Copy the listing below line for line, changing nothing.

________________________

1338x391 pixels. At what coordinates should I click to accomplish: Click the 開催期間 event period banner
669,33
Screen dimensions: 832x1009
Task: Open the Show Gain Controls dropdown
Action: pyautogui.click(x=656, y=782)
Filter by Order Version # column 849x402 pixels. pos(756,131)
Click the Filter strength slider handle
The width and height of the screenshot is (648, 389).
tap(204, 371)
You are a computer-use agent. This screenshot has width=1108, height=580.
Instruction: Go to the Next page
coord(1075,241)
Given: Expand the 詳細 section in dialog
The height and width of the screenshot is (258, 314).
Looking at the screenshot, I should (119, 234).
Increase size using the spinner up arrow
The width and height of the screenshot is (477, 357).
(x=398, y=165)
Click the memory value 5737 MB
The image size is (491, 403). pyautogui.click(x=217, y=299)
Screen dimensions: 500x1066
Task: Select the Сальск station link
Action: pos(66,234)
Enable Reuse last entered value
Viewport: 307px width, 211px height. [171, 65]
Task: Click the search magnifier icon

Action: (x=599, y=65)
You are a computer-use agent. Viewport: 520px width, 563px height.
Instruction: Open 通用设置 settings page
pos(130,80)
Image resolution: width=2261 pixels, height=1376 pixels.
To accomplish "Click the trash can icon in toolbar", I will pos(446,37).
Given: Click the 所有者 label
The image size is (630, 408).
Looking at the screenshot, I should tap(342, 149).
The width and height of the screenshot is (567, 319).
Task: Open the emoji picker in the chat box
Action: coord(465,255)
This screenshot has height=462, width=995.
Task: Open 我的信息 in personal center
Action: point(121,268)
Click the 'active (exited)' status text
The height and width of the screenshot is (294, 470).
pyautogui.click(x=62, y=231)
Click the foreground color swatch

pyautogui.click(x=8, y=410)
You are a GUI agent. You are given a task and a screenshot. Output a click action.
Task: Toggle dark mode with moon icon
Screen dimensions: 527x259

________________________

Result:
1338x391 pixels. At what coordinates should I click to accomplish: Click the 開催期間 event period banner
669,33
Screen dimensions: 832x1009
Task: Open the Show Gain Controls dropdown
Action: pyautogui.click(x=656, y=782)
Filter by Order Version # column 849x402 pixels. pos(756,131)
Click the Filter strength slider handle
The width and height of the screenshot is (648, 389).
tap(204, 371)
You are a computer-use agent. This screenshot has width=1108, height=580.
Instruction: Go to the Next page
coord(1075,241)
Given: Expand the 詳細 section in dialog
The height and width of the screenshot is (258, 314).
Looking at the screenshot, I should (119, 234).
Increase size using the spinner up arrow
The width and height of the screenshot is (477, 357).
(x=398, y=165)
Click the memory value 5737 MB
The image size is (491, 403). pyautogui.click(x=217, y=299)
Screen dimensions: 500x1066
Task: Select the Сальск station link
Action: pos(66,234)
Enable Reuse last entered value
Viewport: 307px width, 211px height. [171, 65]
Task: Click the search magnifier icon

Action: (x=599, y=65)
You are a computer-use agent. Viewport: 520px width, 563px height.
Instruction: Open 通用设置 settings page
pos(130,80)
Image resolution: width=2261 pixels, height=1376 pixels.
To accomplish "Click the trash can icon in toolbar", I will pos(446,37).
Given: Click the 所有者 label
The image size is (630, 408).
Looking at the screenshot, I should tap(342, 149).
The width and height of the screenshot is (567, 319).
Task: Open the emoji picker in the chat box
Action: coord(465,255)
This screenshot has height=462, width=995.
Task: Open 我的信息 in personal center
Action: point(121,268)
Click the 'active (exited)' status text
The height and width of the screenshot is (294, 470).
pyautogui.click(x=62, y=231)
Click the foreground color swatch

pyautogui.click(x=8, y=410)
You are a GUI agent. You are given a task and a screenshot. Output a click action.
Task: Toggle dark mode with moon icon
Screen dimensions: 527x259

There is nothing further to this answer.